Didem Elif – Dolayısıyla Mutluluk Kulübü’ne katılan insanlara pek de neşeli bir şeyler vadetmiyorsun aslında ama kendi olması yolunda cesaretle adım atmak isteyen kişinin ciddi bir şekilde elinden tutuyorsun. Yanılıyor muyum?
Müge Çevik – Elinden tutmak ebeveynlik anlamında değil de yol arkadaşlığı anlamında ise evet. Bu yolculukta arkadaşlık yapıyorum. Gözü, kulağı, aynası, ışığı, nasıl bilgi toplamaya alışkınsa o, veya hiç de bilmediği yeni bir enstrüman… Fark etme ile başlıyor bu yolculuk ve bitmeyen bir farkındalık silsilesi. Her ne kadar kendi kendimize çalışma konusunda iyi de olsak hepimiz kendimize körüz. Bu nedenle de bir başkasına mutlaka ihtiyaç duyuyoruz. Mutluluk Kulübü de insanların birbirinden öğrenme yeri, kendinde görüp anlayamadığını başkasında görüp anlayabilme yeri.
Mucize Kurtarıcı Beklentisi
Didem Elif – Tam da bu noktada koçluk hakkında konuşalım istiyorum biraz. Üniversiteye girmeyi düşündüğüm yıllarda en popüler meslek İşletme’ydi. Şimdi ise koçluk en gözde meslek haline geldi. Herkes yaşam koçu olmak istiyor.
Günümüzde insanlar çok büyük savrulmalar yaşıyor, bir yol gösterene ciddi ihtiyaç duyuluyor mutlaka ama bir taraftan da bu alana herkes el attı gibi kime güveneceğini kimle çalışacağını pek bilemiyor insan. Kişi kiminle çalışacağına karar vermeden önce neyi gözetmeli?

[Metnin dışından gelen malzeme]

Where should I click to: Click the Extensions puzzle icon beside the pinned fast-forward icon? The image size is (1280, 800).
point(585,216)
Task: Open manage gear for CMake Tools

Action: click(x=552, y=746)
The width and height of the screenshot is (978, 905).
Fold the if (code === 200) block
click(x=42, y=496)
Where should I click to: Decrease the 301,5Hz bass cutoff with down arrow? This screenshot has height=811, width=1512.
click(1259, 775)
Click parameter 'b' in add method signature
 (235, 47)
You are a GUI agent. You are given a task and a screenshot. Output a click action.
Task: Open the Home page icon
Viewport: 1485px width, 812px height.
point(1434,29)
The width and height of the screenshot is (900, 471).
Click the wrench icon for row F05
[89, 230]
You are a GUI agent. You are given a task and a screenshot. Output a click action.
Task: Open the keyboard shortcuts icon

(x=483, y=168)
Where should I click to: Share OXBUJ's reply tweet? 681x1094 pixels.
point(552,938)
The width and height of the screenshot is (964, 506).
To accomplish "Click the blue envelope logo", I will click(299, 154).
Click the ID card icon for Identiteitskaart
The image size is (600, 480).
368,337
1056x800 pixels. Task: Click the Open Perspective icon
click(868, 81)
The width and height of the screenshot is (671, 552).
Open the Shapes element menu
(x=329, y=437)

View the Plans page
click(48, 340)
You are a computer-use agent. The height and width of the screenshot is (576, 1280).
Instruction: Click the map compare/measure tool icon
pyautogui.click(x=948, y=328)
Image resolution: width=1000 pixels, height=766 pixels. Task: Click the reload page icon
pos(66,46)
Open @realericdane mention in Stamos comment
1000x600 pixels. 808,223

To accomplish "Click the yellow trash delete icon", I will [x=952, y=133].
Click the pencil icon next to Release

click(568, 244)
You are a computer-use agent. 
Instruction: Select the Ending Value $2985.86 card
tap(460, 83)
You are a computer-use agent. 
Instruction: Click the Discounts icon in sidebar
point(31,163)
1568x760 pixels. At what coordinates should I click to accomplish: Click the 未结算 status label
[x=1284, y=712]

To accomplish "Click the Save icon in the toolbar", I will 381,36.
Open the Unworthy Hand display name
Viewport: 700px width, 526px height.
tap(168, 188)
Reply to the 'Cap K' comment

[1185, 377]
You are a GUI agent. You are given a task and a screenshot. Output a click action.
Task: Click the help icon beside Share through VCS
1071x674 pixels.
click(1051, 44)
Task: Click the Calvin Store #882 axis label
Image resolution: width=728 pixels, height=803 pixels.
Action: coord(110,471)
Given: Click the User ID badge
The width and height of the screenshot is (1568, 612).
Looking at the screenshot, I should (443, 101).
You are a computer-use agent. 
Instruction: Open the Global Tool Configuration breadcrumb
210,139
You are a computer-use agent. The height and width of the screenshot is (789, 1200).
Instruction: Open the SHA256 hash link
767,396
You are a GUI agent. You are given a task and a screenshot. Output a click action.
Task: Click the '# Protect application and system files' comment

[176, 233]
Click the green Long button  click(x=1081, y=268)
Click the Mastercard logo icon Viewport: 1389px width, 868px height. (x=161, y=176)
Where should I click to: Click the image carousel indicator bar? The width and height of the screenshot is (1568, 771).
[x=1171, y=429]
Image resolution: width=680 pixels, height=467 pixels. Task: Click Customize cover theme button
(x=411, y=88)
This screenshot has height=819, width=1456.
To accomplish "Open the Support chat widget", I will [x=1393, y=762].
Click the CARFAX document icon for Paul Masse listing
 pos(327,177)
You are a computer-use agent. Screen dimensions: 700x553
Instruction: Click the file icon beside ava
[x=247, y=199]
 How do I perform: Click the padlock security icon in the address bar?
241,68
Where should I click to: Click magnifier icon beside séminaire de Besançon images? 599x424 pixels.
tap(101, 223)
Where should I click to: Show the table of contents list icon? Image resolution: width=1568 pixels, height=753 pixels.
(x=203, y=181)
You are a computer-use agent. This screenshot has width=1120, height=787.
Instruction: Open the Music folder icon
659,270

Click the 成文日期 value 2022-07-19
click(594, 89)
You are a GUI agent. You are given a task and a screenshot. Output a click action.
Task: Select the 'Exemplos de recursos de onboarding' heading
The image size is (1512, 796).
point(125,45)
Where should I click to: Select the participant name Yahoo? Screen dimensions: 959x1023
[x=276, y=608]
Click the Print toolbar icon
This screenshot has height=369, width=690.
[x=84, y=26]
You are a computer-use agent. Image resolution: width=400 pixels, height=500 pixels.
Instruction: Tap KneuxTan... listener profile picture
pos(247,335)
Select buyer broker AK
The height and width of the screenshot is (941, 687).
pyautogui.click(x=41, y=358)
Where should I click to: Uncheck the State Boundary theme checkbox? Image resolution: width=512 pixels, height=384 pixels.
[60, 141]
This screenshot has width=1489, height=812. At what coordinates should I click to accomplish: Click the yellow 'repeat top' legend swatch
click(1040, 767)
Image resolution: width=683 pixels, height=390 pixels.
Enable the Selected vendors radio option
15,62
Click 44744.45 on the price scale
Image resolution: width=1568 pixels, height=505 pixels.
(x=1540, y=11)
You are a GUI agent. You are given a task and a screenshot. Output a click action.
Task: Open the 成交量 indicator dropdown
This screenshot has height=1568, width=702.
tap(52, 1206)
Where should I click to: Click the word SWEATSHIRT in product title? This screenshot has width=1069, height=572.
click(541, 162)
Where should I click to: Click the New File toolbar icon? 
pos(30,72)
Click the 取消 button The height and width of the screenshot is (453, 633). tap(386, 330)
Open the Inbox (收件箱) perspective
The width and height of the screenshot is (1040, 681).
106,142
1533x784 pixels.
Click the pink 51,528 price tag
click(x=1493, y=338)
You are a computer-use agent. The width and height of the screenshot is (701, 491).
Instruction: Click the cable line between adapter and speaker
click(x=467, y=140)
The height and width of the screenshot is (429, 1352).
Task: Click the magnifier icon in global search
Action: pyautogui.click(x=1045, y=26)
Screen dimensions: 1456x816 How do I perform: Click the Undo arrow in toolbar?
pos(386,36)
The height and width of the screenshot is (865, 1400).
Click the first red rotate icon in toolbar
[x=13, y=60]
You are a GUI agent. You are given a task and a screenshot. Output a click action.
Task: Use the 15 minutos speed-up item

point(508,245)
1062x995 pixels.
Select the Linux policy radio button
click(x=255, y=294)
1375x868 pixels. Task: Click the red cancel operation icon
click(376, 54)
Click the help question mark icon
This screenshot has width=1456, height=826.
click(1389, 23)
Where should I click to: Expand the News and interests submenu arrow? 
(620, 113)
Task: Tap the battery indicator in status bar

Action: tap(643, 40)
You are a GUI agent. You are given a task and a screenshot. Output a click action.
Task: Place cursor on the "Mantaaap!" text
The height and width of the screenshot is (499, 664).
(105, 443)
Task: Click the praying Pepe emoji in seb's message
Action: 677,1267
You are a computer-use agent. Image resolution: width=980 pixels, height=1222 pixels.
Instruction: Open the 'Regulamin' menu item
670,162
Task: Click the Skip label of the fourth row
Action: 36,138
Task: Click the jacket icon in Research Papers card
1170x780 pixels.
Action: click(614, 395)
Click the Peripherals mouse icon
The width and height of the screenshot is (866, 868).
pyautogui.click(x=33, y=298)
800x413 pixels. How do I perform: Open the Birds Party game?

Müge Çevik – Yarama bastın her satıcının bir alıcısı var tabii ki, koçlukta da öyle. Kişi neye hazırsa öyle bir koç veya mentör, yol gösteren denk geliyor karşısına. Sorumluluk almak dedik ya, bizim toplumumuz daha çok muska, mucize kurtarıcı beklentisinde. Çok az insanla kendinle yüzleşmek, yaşamının sorumluluğunu almak istiyor. Bu çerçevede de verilen hizmet de genelde ona göre oluyor. Benim bir konuda güvenmek için seçeceğim uzman için kriterlerim çok basit, anlattığı ile yaptığı uyumlu mu diye bakıyorum, bir de bu teknik veya bilgi ile kendi hayatında neyi başarmış ona bakıyorum. Bunlar yoksa da o kişi ile nereden diploması, nereden ne eğitimi olursa olsun çalışmıyorum. Özellikle bu alanlar, maddi konular ile öğretilerin kesiştiği alanlar, bu nedenle de daha da dikkatli olmak gerekiyor. Kişi sadece parasını değil, umudunu ve emeğini de hiç fark etmeden tüketebiliyor.
Kendine Samimi Ol
Didem Elif – Düzenli Mutluluk Kulübü toplantıları yapıyorsun. Katılımcıyı bu toplantılarda ne bekliyor?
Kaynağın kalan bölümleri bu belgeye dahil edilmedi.